Six Sigma is a quality improvement model originally developed by Motorola in 1985. The goal of Six Sigma is twofold: find and remove defects in processes, and develop processes that are carried out the same way each and every time in order to decrease variation. Sigma is defined as standard deviation. Six Sigma represents the three standard deviations above and below the mean also known as upper and lower control limits. A process is considered to be in control when statistical analysis shows variability occurring within these 3 standard deviations above and below the mean, resulting in an extremely low defect rate. This reflects a tightly controlled process with a little variation that is out of the norm.
How Does Six Sigma Work?
The roadmap used by Six Sigma is a set of problem-solving steps known as DMAIC: Define, Measure, Analyze, Improve and Control. See below for a further explanation of each step:
- Define- the team, variable and baseline data, goal to reach once variation is reduced, and project schedule
- Measure- assess baseline data, decide what is going to be measured in moving forward and who will do that.
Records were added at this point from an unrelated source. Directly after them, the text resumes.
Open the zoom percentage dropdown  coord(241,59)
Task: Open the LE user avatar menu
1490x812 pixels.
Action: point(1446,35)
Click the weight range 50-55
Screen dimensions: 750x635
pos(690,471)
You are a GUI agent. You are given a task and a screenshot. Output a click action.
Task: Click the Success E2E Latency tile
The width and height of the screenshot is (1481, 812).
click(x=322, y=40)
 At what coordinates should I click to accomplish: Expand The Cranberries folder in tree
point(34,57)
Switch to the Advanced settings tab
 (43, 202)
This may include using Pareto and process control charts.
- Analyze- review data to identify themes and determine causes for errors. Tools that may be useful in this step include control charts and fishbone diagrams.
- Improve- Develop solutions to reduce variation. Trial these solutions on a small scale.
- Control- Develop ways to sustain the initiative over time. This may include continued monitoring of data and employee education- initial, periodic refresher, and built into orientation for new employees (Kelly et.al., 2018)
North Shore University Hospital (NSUH) in Manhasset, NY used Six Sigma to reduce bed turnaround time (TAT) for admitted patients. TAT was defined as the time a patient received discharge instructions to the time the admission RN was notified that a clean bed was available.
The initial quality improvement focus was on one surgical unit that accepted patients from the ED, Critical Care, and PACU. The problems identified included communication among team members, inefficient processes, the role of environmental services, and a discrepancy among who was supposed to control the process versus who actually was controlling the process. Opportunities for improved communication between RN’s and other team members were identified. Admission RN’s were using an inefficient, time-consuming process to determine the availability of a clean bed. This included conducting unit rounds, phone calls, and reviewing census information. The bed tracking system (BTS) measured the role that environmental services played. Prior to this project, it was felt that environmental services significantly contributed to delays in TAT. In fact, data review showed that the average time from patient discharge to the room being cleaned was 55 minutes, exceeding the national standard. Lastly, the clerical support associate controlled the process, however, according to policy, this was not their responsibility.
Applying the DMAIC steps to this problem looked like this:
- Define-The QI focus was TAT, beginning with the time a patient received discharge instructions to the time the admission RN was notified that a clean bed was available. A target of 120 minutes was established for a goal, with an upper limit of 150 minutes.
- Measure– a process map was used to identify steps in the process. The time required for each step was tracked using a data collection sheet. Baseline data was obtained to determine the current TAT was 226 minutes
- Analyze– The data was broken down into patients that were discharged home versus transferred to rehabilitation. The team decided to evaluate and measure only patients that were discharged because more factors were within the hospital’s control with this subgroup. Data was analyzed using statistical measures (analysis of variance and a two-sample t-test). Technical and communication opportunities were identified. Incorrect use of the BTS, along with a lack of communication between care team members and the admission RN regarding clean bed status, were creating delays in the process.
- Improve– The team brainstormed solutions that included the following:
- Re-education on the BTS, integrated into orientation and annual competency
- System changes- visual aids showing communication occurred between RN and care team members, bedside BTS cheat sheets, admission RN beeper system with connection to the BTS, allowing for instant notification of a clean bed status
- The mean TAT was reduced from 226 minutes to 90 minutes.
- Control – data was monitored on a monthly basis, showing continued improvement (Pellicone & Martocci, 2006)
In summary, Six Sigma provides a step-wise approach to breaking down a problem, identifying errors or defects, and reducing variation in processes.
Kelly, P., Vottero, B. A., & Christie-McAuliffe, C. A. (2018). Introduction to quality and safety education for nurses: Core competencies for nursing leadership and management. Springer Publishing Company.